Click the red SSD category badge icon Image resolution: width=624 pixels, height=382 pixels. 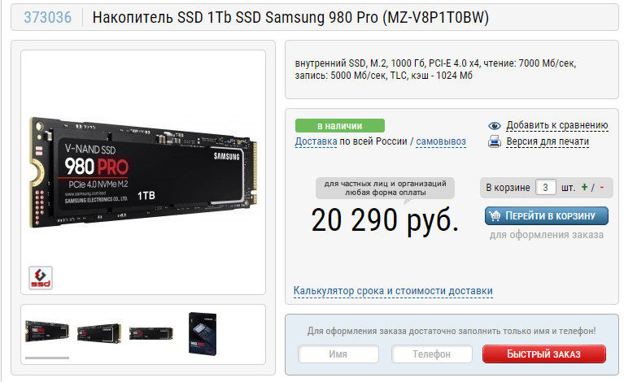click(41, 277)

--

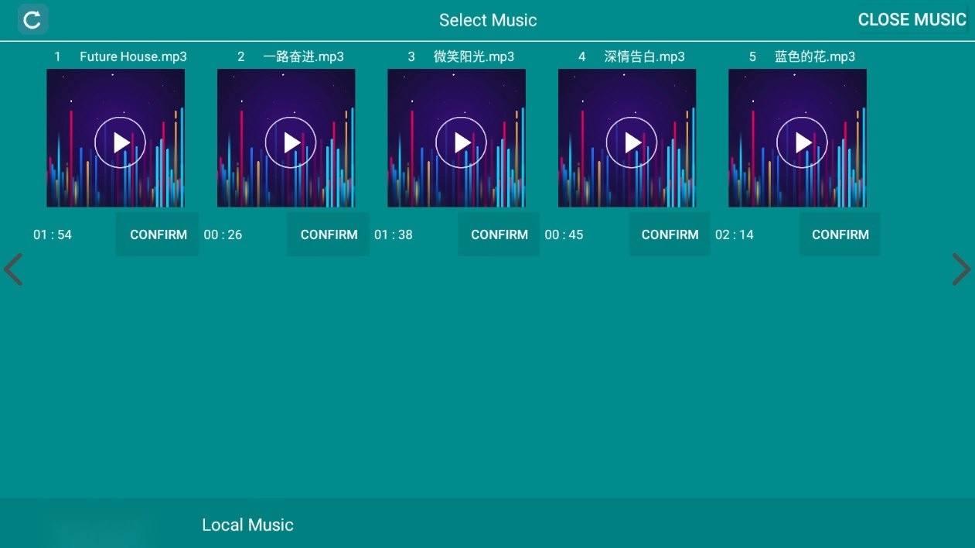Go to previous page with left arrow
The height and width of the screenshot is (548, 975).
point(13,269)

---

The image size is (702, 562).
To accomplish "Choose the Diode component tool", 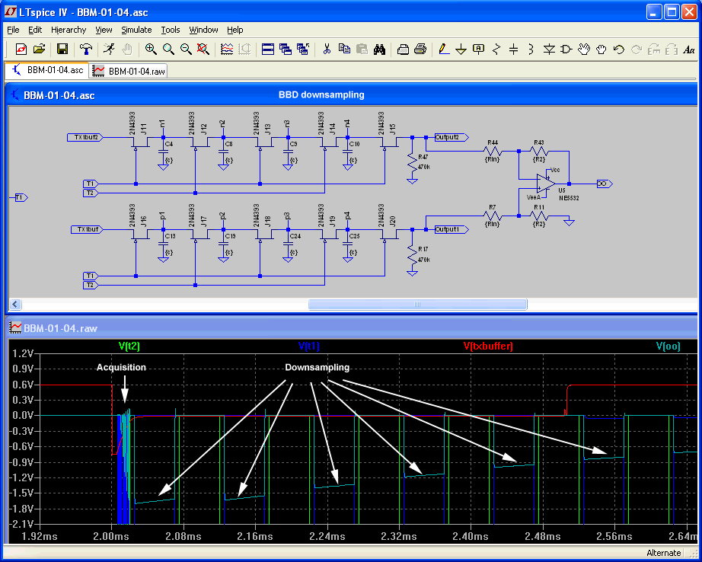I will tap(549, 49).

* **SHORT TASK**
Please turn the material from the line with "Go to previous page with left arrow" up to and including the line with "point(13,269)" into a numbered list, omitting blank lines. Leave the pictures out.

* **WRITTEN ANSWER**
1. Go to previous page with left arrow
2. The height and width of the screenshot is (548, 975).
3. point(13,269)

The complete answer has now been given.